### GIVEN PASSAGE
::::::::

Costa Rica main urban areas are located away from the coast line, inside the geographic region known as WCV. WCV concentrates most of the country population (50%) and economic activities (60%). Hence, this sector is of great interest for the assessment of the basic metals deterioration 3-5.
WCV is considered an AB, surrounded by the volcanic mountain range to the north, and the foothills of the Talamanca mountain range to the south and the east. It has an average altitude of 1000 m above the sea level (m.a.s.l.), with elevations exceeding the 2500 m. The climate is monsoonal, with an average annual rainfall of 2300 mm/m-2, mainly between the months of May and November (rainy season). The temperature (T) ranges from 20 to 25 ºC, while the relative humidity (RH) varies from 70 to 90%, depending on the altitude and the time of the year. Winds have a main direction associated with the Alisios or Trade winds, in the NE towards the SW direction, according to the orography and seasonality 6-8.
In Costa Rica, atmospheric corrosion studies are generally associated to externally funded or company projects with specific purposes, both in terms of the selected location and the used materials. Some of them present only general information about WCV, for low steel alloys and galvanized Fe, without considering the climatic variability in that area 9),(10.
Atmospheric corrosion in WCV was proposed as a mild rural or light urban type of corrosion, with low levels of contamination, and mainly dependent on the meteorological parameters, especially RH, or its equivalent in terms of corrosion, and TOW. This is related to the C2 or C3 corrosion levels, as stated by ISO 9223 9-13. None of the studies mentioned any difference in the seasonality effect on corrosion. Meanwhile, Garita et al. (2014) performed a basic corrosion modeling estimate with atmospheric parameters, for WCV 14.

::::::::

### DATA EXTRACT
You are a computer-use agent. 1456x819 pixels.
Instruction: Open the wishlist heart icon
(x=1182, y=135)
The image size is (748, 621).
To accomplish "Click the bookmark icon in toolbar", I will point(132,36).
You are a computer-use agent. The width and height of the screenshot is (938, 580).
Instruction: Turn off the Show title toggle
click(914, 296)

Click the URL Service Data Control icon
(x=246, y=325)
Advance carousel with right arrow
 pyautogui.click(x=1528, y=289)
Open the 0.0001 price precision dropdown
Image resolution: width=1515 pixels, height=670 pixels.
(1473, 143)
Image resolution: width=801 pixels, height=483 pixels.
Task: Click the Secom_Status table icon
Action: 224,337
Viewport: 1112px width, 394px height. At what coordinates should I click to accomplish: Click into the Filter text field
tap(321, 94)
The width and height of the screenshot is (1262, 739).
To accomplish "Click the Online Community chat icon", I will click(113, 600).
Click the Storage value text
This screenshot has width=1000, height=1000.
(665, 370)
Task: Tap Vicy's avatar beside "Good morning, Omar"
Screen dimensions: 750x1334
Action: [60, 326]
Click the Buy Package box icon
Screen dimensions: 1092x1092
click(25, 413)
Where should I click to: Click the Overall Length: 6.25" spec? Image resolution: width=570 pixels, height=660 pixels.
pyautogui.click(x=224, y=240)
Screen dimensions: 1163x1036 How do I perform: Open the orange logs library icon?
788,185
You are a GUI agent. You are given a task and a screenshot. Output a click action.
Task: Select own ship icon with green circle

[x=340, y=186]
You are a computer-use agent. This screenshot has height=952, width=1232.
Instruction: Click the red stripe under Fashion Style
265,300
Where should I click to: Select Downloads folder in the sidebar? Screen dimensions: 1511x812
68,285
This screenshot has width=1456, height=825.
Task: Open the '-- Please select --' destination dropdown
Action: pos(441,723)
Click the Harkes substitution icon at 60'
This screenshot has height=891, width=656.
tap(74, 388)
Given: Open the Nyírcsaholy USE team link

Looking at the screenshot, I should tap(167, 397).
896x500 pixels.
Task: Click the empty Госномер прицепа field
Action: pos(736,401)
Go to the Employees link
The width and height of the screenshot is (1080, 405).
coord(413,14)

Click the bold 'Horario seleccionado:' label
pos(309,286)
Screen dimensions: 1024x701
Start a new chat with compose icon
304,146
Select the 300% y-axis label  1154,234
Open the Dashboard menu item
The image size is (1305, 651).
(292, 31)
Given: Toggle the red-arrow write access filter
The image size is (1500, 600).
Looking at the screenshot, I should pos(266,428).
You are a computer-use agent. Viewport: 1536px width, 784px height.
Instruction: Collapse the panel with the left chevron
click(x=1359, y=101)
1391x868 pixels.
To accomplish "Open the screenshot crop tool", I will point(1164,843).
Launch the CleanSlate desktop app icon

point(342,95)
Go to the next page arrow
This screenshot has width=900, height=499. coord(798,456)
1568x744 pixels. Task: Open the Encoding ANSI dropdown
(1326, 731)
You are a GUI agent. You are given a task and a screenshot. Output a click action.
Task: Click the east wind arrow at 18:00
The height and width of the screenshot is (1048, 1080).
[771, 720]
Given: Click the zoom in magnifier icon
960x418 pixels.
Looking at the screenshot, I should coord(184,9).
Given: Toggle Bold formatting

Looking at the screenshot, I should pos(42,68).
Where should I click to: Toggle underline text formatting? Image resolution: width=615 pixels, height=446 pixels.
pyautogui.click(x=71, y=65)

::::::::

### TASK PROMPT
Rewrite the part of the passage on atmospheric corrosion in Costa Rica that opens with the words "WCV is considered" and closes with "and seasonality 6-8.", swapping "monsoonal" for "humid". The records have no connection to the text.

### EXPECTED ANSWER
WCV is considered an AB, surrounded by the volcanic mountain range to the north, and the foothills of the Talamanca mountain range to the south and the east. It has an average altitude of 1000 m above the sea level (m.a.s.l.), with elevations exceeding the 2500 m. The climate is humid, with an average annual rainfall of 2300 mm/m-2, mainly between the months of May and November (rainy season). The temperature (T) ranges from 20 to 25 ºC, while the relative humidity (RH) varies from 70 to 90%, depending on the altitude and the time of the year. Winds have a main direction associated with the Alisios or Trade winds, in the NE towards the SW direction, according to the orography and seasonality 6-8.